*Document*.
◇ ◇ ◇
Promenade dans les hutongs
Les dimanches se suivent et ne se ressemblent pas. Aujourd'hui, 20 novembre, le ciel est particulièrement bleu mais le froid très vif. Depuis 24 h, nous avons basculé dans l'hiver pékinois. Un coup de vent a balayé les nuages, les dernières feuilles sont tombées, le ciel est devenu très bleu et les températures ont chuté de façon spectaculaire. Hier soir, nous sommes rentrés tard dans la nuit et, pour la première fois, en 6 ans nous avions un ciel étoilé, fait rarissime à Pékin. Cet après-midi, pour profiter de cette atmosphère lavée de toute pollution, nous sommes donc partis à pied, dans les hutongs, à la recherche de ces petits détails qui définissent le statut des anciens propriétaires des lieux.
Les hutongs constituent un quadrillage de passages étroits et de ruelles qui dissimulent aux regards les résidences traditionnelles chinoises. Elles recèlent toute l'âme pékinoise mais, malheureusement, la ville frappée d'une fièvre urbaine sans précédent, détruit sans arrière pensée ces vieux quartiers si riches au plan historique. Alors, il faut en profiter car il en reste de moins en moins.
De ces anciennes habitations, nous voyons d'abord les entrées. Mais si l'on décode l'essentiel des petites marques du passé, on a une indication très précise sur les personnes qui vivaient à cet endroit avant la Révolution Culturelle. Depuis, les gens du peuple ont été logés dans ces demeures et, de fait, beaucoup de choses ont disparu ou ont été transformées. Il faut donc se dépêcher pour apprécier tous ces petits détails qui font la richesse des hutongs.
Nous sommes tout d'abord partis à la recherche des pierres de seuil. Elles sont présentes par paire à l'entrée de tous les siheyuan, habitations avec une cour carrée autour de laquelle s'organisent quatre corps d'habitation. Ces pierres de seuil sont en grès ou en marbre, quadrangulaire pour les civils et circulaires pour les militaires.
Elles sont toutes décorées et sont d'inspiration bouddhiste ou taoïste. Mais elles peuvent aussi représenter une aspiration particulière.... Ainsi, ce petit singe essayant d'attraper des fruits sous un arbre exprime le souhait du propriétaire de la maison d'accéder à un poste supérieur.
Autres exemples de pierres de seuil :
La fleur de lotus, symbole bouddhiste, représente la pureté.
La roue de la vie -à droite- représente la loi bouddhique.
A noter que ces pierres de seuil étaient toutes, à l'origine, surmontées de lions ou de griffons (animal mythique) mais elles ont été presque toutes systématiquement mutilées pendant la Révolution culturelle comme on peut le voir sur les photos ci-dessous.
Nous avons ensuite cherché des poteaux d'attache pour les chevaux. lls sont placés de part et d'autre de la porte d'entrée. Comme le nom l'indique, ils permettaient aux cavaliers d'attacher leurs chevaux devant l'entrée de la maison. Nous en avons trouvé de deux types :
Celui-ci est très sophistiqué : c'est un rouleau de pierre qui se dévide comme une feuille de papier avec un anneau en creux très finement sculpté.
◇ ◇ ◇
*Consignes*.
(A) Relevez dans le texte sur les hutongs chaque motif de pierre de seuil accompagné de sa signification, et indiquez ce que représente chacun.
(B) Selon le texte sur les hutongs, quelle forme ont les pierres de seuil des militaires ?
(C) Rédigez la suite du texte sur les hutongs à partir de sa dernière phrase.
◇ ◇ ◇
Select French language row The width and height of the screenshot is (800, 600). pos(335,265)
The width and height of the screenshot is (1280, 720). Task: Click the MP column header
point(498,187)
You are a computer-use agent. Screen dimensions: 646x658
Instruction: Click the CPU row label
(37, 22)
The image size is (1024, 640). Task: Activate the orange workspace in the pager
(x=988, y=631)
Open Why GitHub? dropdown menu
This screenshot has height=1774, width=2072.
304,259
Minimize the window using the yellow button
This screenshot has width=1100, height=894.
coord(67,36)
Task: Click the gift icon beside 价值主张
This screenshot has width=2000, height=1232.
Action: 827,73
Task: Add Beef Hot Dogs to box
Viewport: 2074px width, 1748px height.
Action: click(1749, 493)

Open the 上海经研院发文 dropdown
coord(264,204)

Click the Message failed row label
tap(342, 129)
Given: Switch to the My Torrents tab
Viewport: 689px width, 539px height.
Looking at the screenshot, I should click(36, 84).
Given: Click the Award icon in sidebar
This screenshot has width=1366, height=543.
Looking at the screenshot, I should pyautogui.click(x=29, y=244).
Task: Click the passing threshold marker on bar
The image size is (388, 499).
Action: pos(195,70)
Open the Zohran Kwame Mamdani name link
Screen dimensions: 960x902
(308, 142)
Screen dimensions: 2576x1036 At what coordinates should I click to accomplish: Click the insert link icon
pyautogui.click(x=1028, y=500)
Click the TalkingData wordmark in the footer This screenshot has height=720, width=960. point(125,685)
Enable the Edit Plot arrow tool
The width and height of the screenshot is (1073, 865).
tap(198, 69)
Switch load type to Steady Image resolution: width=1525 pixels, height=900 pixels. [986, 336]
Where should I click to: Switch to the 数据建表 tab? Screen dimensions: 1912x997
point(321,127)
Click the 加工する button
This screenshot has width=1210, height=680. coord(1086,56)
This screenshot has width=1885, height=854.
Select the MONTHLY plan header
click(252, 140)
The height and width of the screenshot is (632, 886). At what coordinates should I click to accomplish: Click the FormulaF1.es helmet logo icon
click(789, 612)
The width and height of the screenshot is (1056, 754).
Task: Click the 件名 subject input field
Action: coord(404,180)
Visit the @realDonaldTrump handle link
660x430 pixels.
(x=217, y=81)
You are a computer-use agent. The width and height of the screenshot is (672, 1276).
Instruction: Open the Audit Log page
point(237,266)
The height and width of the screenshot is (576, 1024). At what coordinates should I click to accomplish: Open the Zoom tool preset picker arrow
◇ ◇ ◇
*Réponses attendues*.
(A)
- Le petit singe essayant d'attraper des fruits sous un arbre : le souhait du propriétaire de la maison d'accéder à un poste supérieur.
- La fleur de lotus : la pureté.
- La roue de la vie : la loi bouddhique.

(B) Elles sont circulaires.

(C)
Ceux-ci sont beaucoup plus modestes dans leur conception :
Il devait y avoir des anneaux qui ont disparu depuis bien longtemps....
Nous avons ensuite cherché des "zan", fiches de bois en saillie placées sur le linteau de la porte. Au nombre de 2, il s'agissait d'un petit fonctionnaire, au nombre de 4 un fonctionnaire de rang supérieur.
Dernier détail architectural : l'imposte. C'est la partie supérieure de la porte située entre le linteau et la toiture. Selon le niveau de fortune, elle est soit obturée de planches de bois, soit décorée de tuiles agencées d'agréable façon, soit elle est décorée de panneaux sculptés de riches motifs.
Sur cette photo, bien qu'il s'agisse de la maison d'un petit fonctionnaire (2 zans), l'imposte avait été particulièrement travaillée.
En voici d'autres :
Ci-dessus, le bois a été utilisé mais les motifs ont dû être très riches comme en attestent les restes de couleur.
A gauche et à droite, des rangées de compteurs électriques : de nos jours, une maison traditionnelle est occupée par plusieurs familles là où autrefois vivait une seule famille.
Sur la photo de gauche, imposte modeste mais ravissante et qui a conservé quelques couleurs d'origine.
Ces tuiles ainsi disposées, rappellent les sapèques, anciennes pièces de monnaie qui étaient perforées au centre. C'est l'un des motifs que l'on retrouve le plus souvent.
En milieu d'après-midi, nous sommes tombés sur ce très bel exemple de porte avec marches de pierre d'origine, des pierres de seuil en marbre rondes, 4 aiguilles sur le linteau et..... deux blocs de marbre que le cavalier gravissait pour se mettre en selle facilement.
Mais où est passé le cheval de Papy ??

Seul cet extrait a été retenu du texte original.